◆ REQUIRED ACTION
Once the line with "Click the dialog" is found, return it along with every line after it, exactly, through the end of the material.
--- START ---
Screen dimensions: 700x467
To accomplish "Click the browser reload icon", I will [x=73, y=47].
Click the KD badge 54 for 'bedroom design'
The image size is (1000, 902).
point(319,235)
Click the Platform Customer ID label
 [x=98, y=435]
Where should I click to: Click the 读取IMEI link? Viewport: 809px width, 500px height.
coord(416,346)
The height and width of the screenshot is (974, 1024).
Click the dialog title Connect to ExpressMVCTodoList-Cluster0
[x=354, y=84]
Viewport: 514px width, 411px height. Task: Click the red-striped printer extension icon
--- END ---
◆ FINISHED TASK
Click the dialog title Connect to ExpressMVCTodoList-Cluster0
[x=354, y=84]
Viewport: 514px width, 411px height. Task: Click the red-striped printer extension icon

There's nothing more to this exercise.